1. A piston pump which includes a cylinder, a bore in the cylinder, a mouth at a first end of the bore, an entry port at a second, opposing, end of the bore, the cylinder being shaped to define a zone of reducing cross-sectional area towards the entry port, a valve member inside the bore which is sealingly engageable with a seat adjacent the entry port, a component for biasing the valve member towards the seat, a piston rod which extends into the bore through the mouth, a first seal near the mouth between opposing surfaces of the cylinder and the piston rod, a second seal which is movably located inside the bore and which includes an aperture through which the piston rod extends, a formation on the piston rod which is engageable with the second seal, the valve member including a recess into which a leading end of the piston rod, of substantially complementary shape to the recess, is insertable with a close fit, and an exit port from the bore, and wherein, when the piston rod is moved in a first direction relatively to the cylinder, the leading end is inserted into the recess and forces the valve member into sealing engagement with the seat and fluid is displaced from the bore, past the formation on the piston rod, through a fluid path formed between the second seal and the piston rod, and through the exit port, and when the piston rod is moved in a second direction which is opposite to the first direction, the leading end is withdrawn from the recess thereby reducing pressure in the cavity so that the valve member tends to move with the piston rod, against the biasing action of the component, and is displaced from the seat, fluid then entering the bore through the entry port and, upon engagement of the

formation with the second seal, fluid is displaced from the bore through the exit port.

2. A piston pump according to claim 1 wherein the zone of reducing cross- sectional area, at the second end of the bore, is substantially conical with the entry port being located at an apex of the cone.

3. A piston pump according to claim 1 or 2 wherein the valve member has an end which is substantially complementary in shape to the shape of the zone of reducing cross-sectional area.

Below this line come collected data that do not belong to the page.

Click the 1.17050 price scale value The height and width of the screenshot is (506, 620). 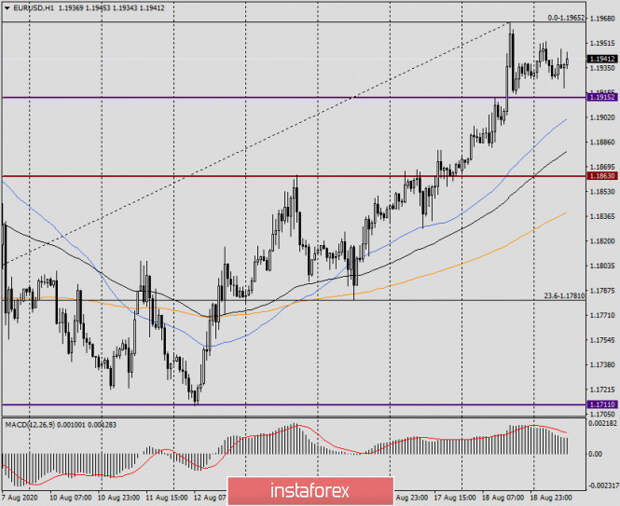pos(603,414)
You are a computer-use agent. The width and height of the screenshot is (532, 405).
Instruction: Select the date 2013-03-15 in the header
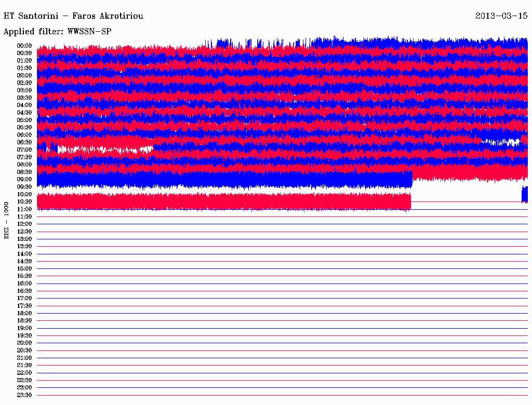[x=501, y=16]
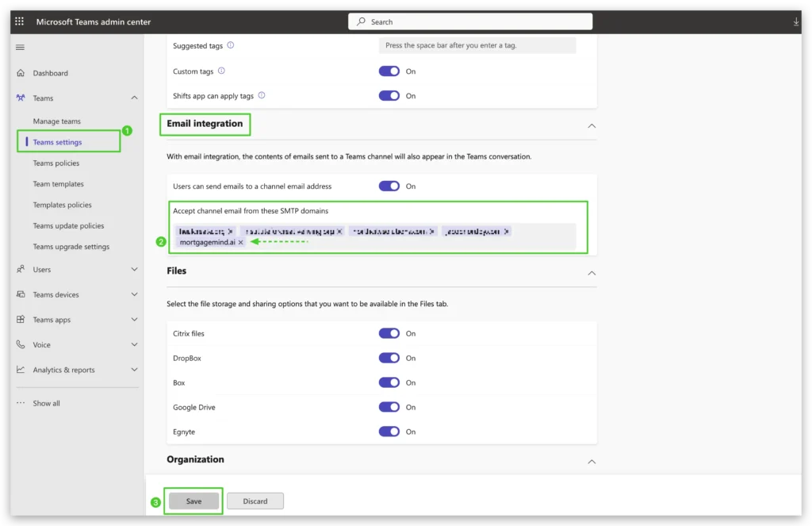This screenshot has width=812, height=526.
Task: Click the Save button
Action: tap(193, 501)
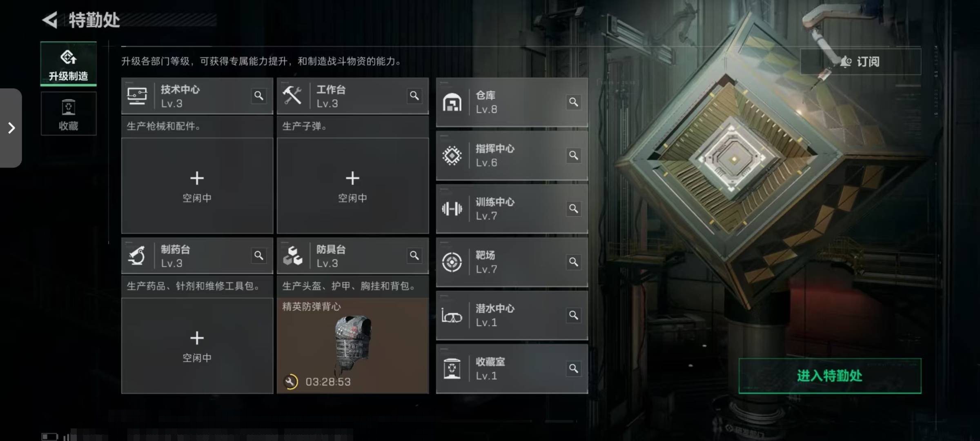Click the 潜水中心 goggles icon

pyautogui.click(x=452, y=316)
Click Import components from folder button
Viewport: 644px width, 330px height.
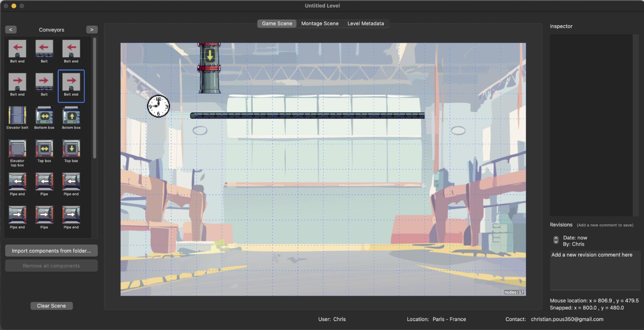click(51, 251)
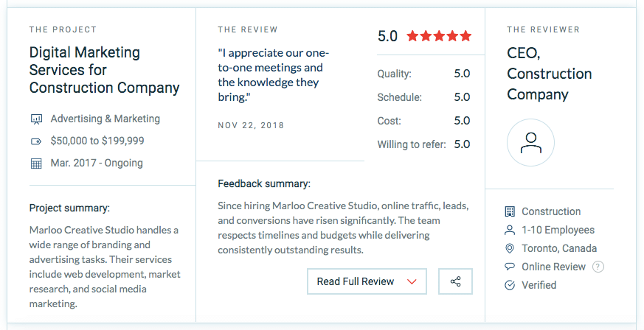Screen dimensions: 644x330
Task: Click the location pin icon beside Toronto
Action: coord(509,248)
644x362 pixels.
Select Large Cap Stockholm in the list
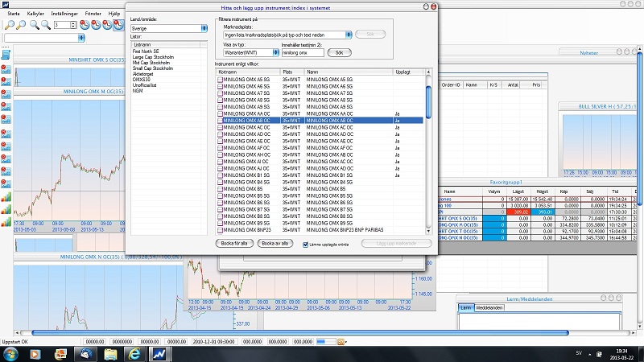[x=153, y=56]
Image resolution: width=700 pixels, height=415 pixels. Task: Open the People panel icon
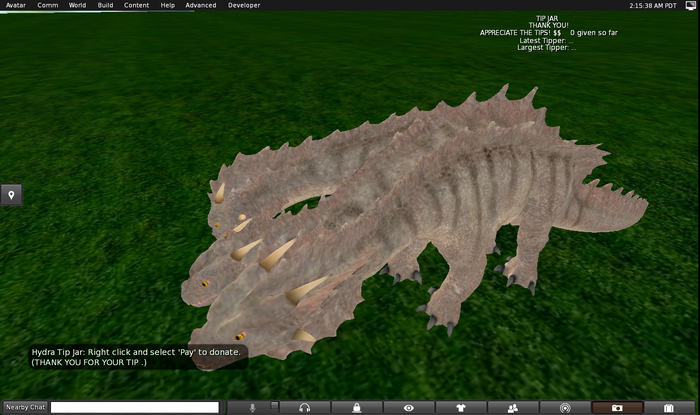(512, 407)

4. A piston pump according to any one of claims 1 to 3 wherein the recess in the valve member is substantially circular cylindrical.

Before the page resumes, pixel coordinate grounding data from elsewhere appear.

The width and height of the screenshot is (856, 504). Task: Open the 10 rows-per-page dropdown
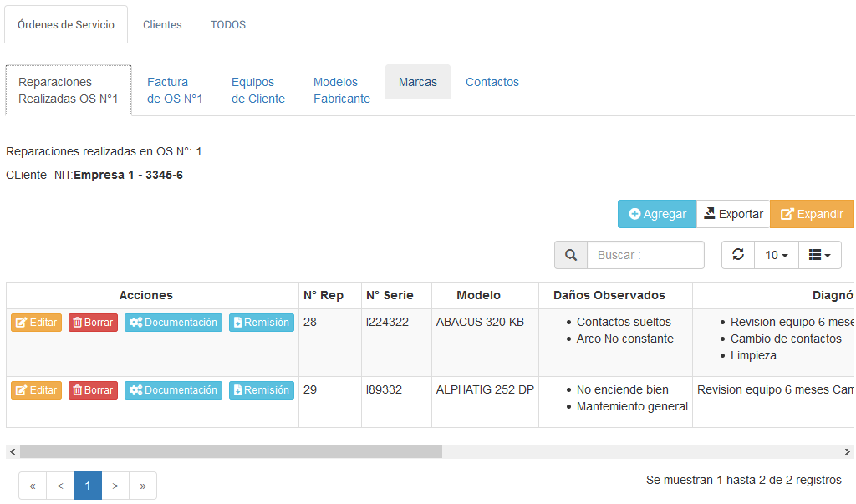pos(777,255)
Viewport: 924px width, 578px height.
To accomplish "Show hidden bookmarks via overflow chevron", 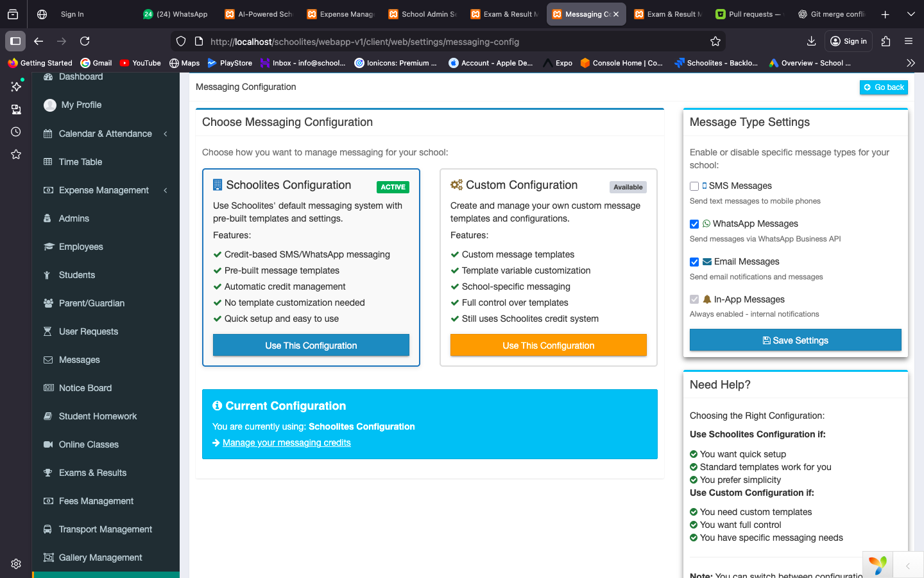I will [911, 62].

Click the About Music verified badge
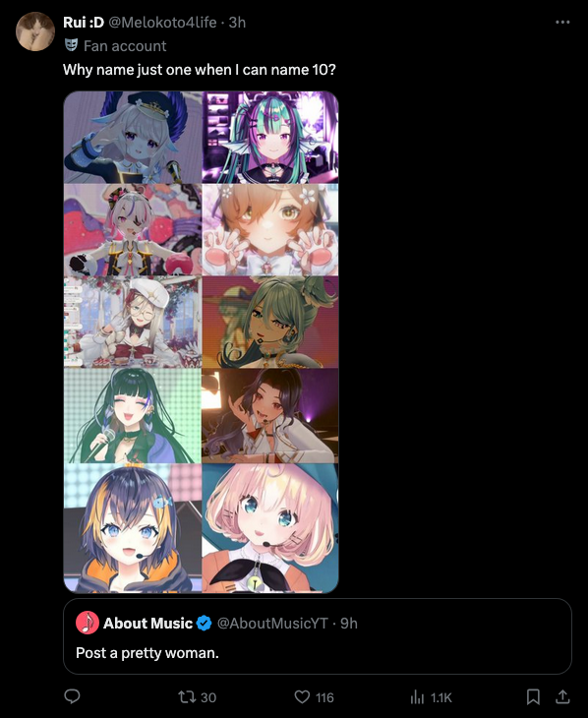pyautogui.click(x=204, y=624)
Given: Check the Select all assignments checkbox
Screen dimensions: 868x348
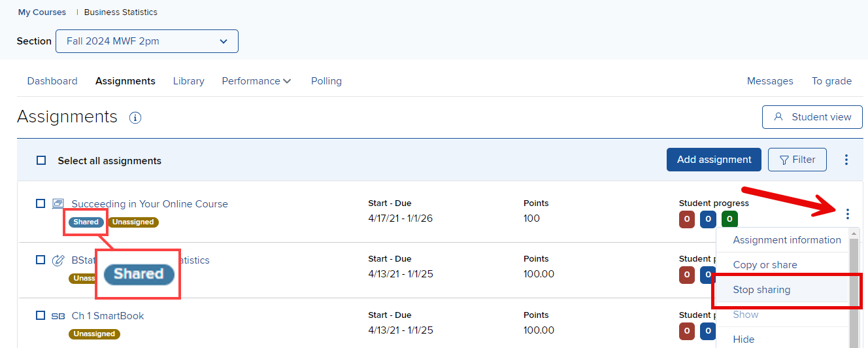Looking at the screenshot, I should [41, 160].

5. A piston pump according to any one of claims 1 to 4 wherein the valve member includes an extension piece and the biasing component acts between the cylinder and an extremity of the extension piece.

6. A piston pump according to claim 5 wherein the extension piece extends through the entry port.

7. A piston pump according to any one of claims 1 to 6 wherein the formation on the piston rod comprises an annular shoulder.

8. A piston pump according to any one of claims 1 to 7 wherein the second seal includes an annular formation which is in sealing and sliding contact with a wall of the bore and at least one fluid path is formed between opposing surfaces of the annular formation and the piston rod.

9. A piston pump according to any one of claims 1 to 8 wherein the second seal includes at least one guide formation for positioning the second seal correctly relatively to the piston rod.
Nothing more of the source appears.